Written exercise: Pick out each line of the data below that contains the string "Task", and copy those lines. The match is case-sensitive.

— START Supplied records —

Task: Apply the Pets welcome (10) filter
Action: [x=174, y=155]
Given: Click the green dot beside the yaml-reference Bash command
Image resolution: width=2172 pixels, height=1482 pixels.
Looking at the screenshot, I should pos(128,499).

— END Supplied records —
— START Supplied records —

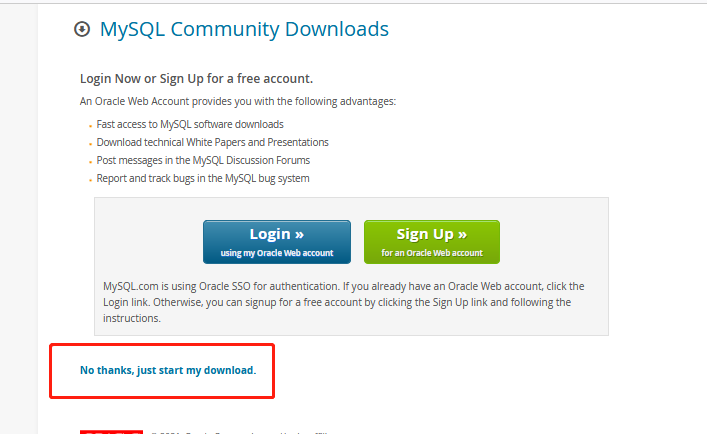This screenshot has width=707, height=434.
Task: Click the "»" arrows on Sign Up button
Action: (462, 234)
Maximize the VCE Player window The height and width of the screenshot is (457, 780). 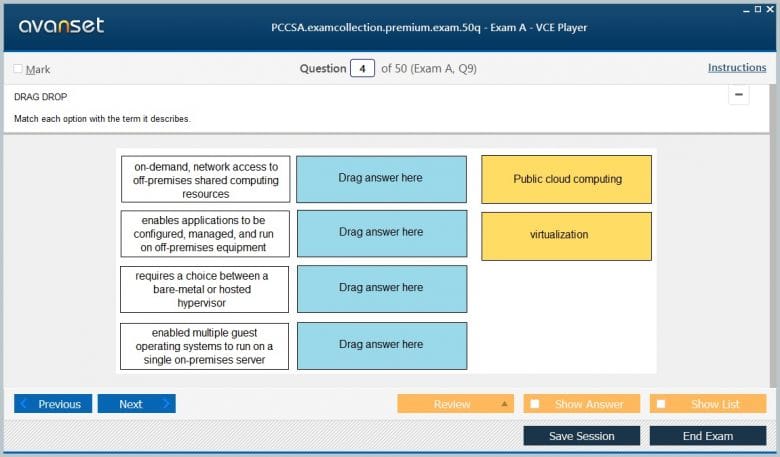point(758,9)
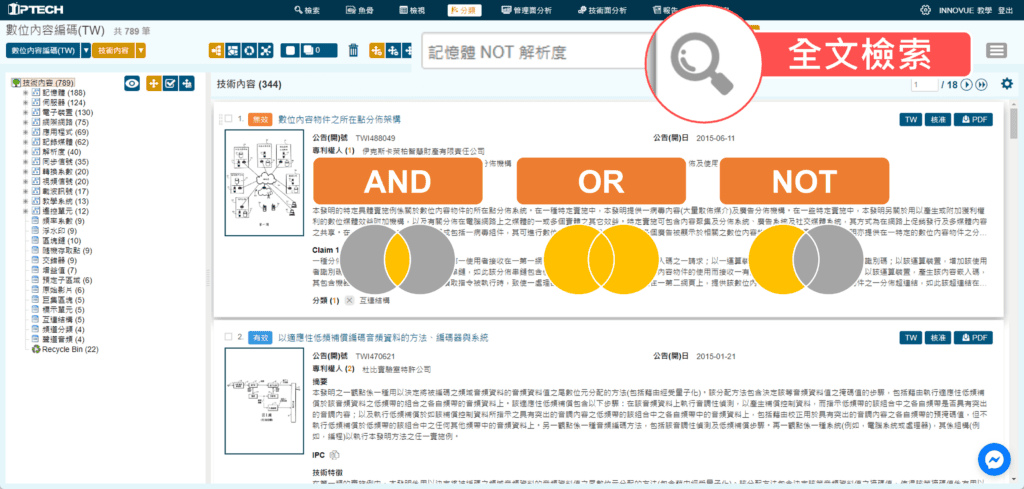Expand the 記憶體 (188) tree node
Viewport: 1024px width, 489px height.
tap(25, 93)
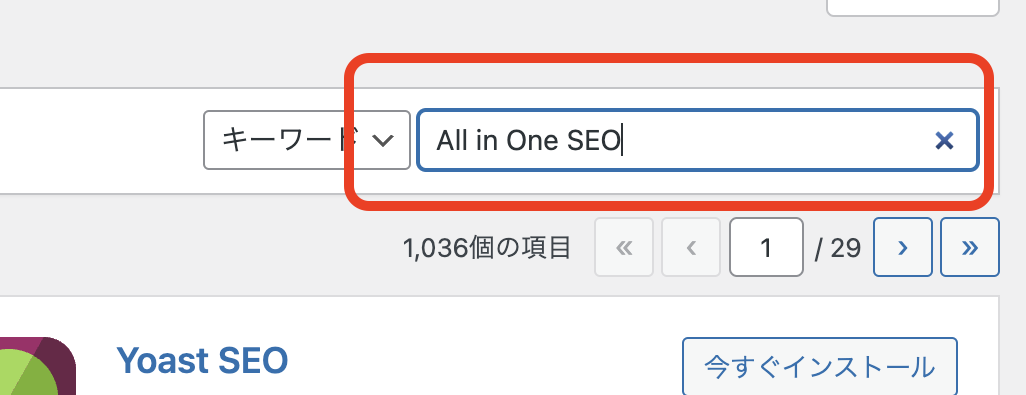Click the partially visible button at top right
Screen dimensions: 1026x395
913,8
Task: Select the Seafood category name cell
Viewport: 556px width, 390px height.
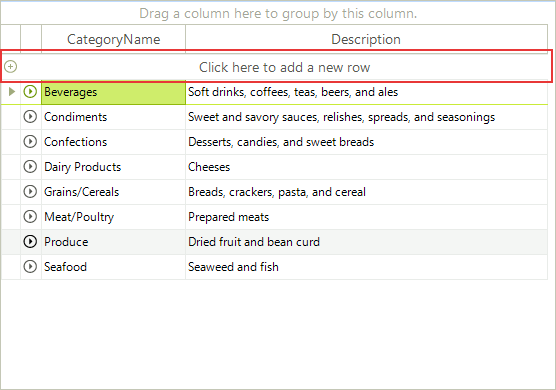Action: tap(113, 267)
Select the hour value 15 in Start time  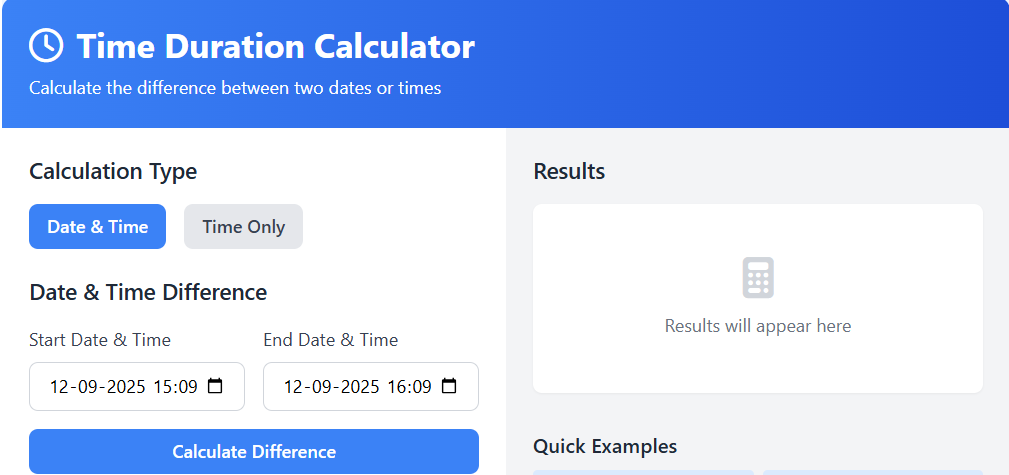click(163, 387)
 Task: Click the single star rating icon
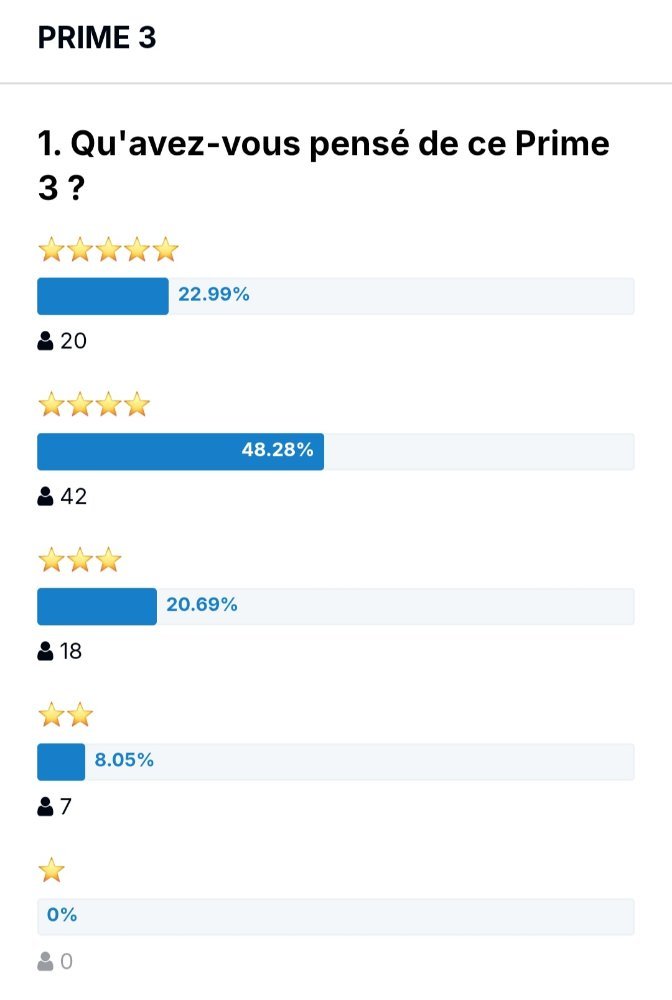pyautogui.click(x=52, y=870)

— END Supplied records —

Response to this exercise:
Task: Apply the Pets welcome (10) filter
Task: Click the "»" arrows on Sign Up button
Task: Select the Seafood category name cell
 Task: Click the single star rating icon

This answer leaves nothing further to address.